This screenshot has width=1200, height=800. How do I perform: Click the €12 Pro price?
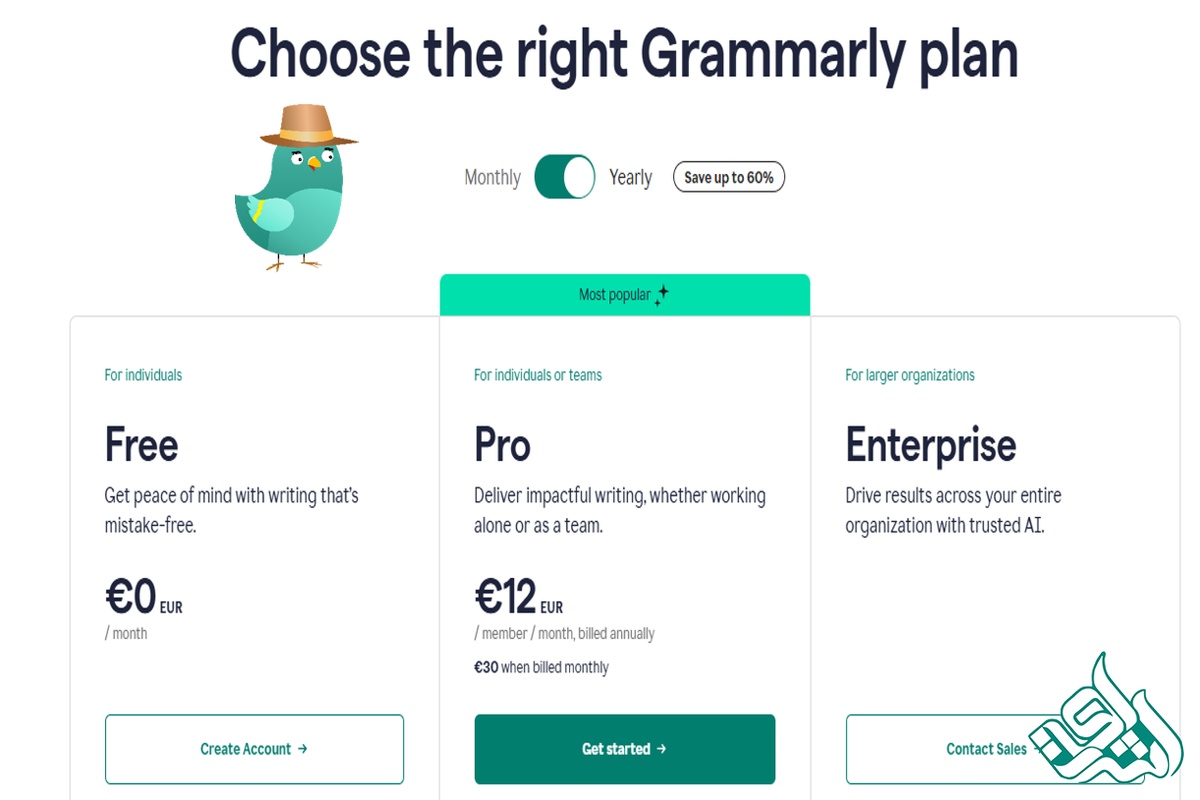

--

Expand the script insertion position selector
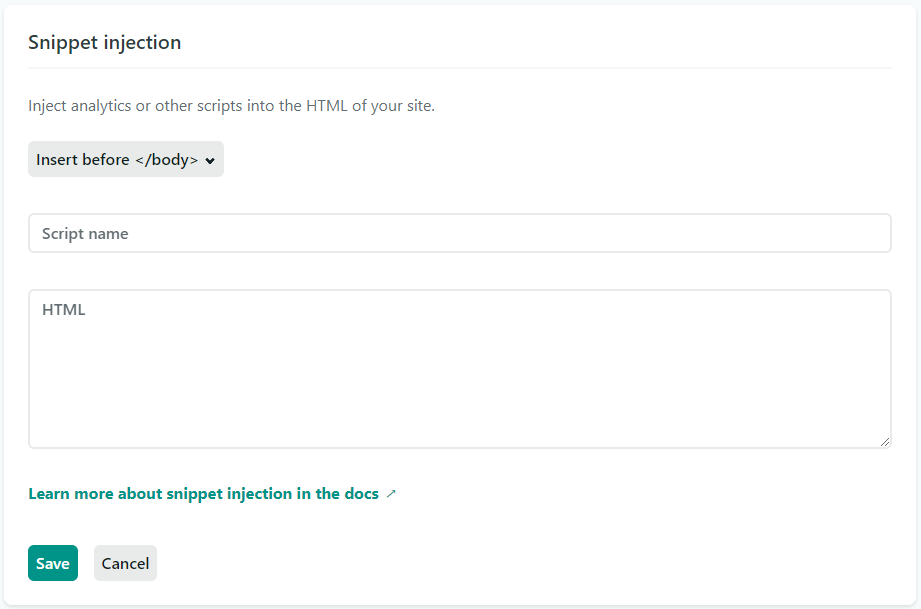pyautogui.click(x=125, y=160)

* * *

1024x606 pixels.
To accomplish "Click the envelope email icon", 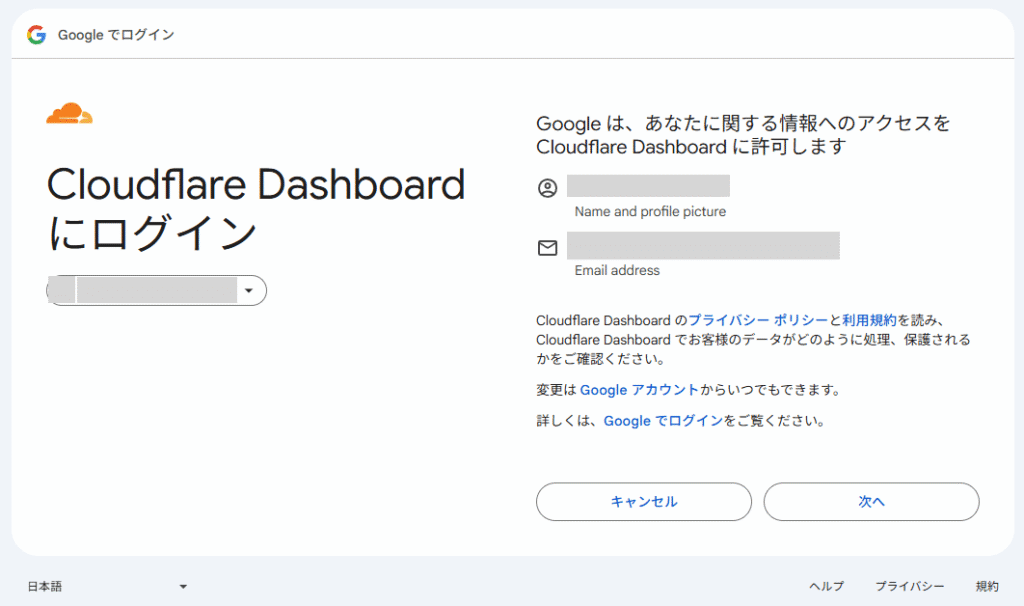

Problem statement: Above, find the line with "1024x606 pixels."; copy it and every line down to the line with "the envelope email", exactly and both included, but no pictures.

Exercise solution:
1024x606 pixels.
To accomplish "Click the envelope email icon", 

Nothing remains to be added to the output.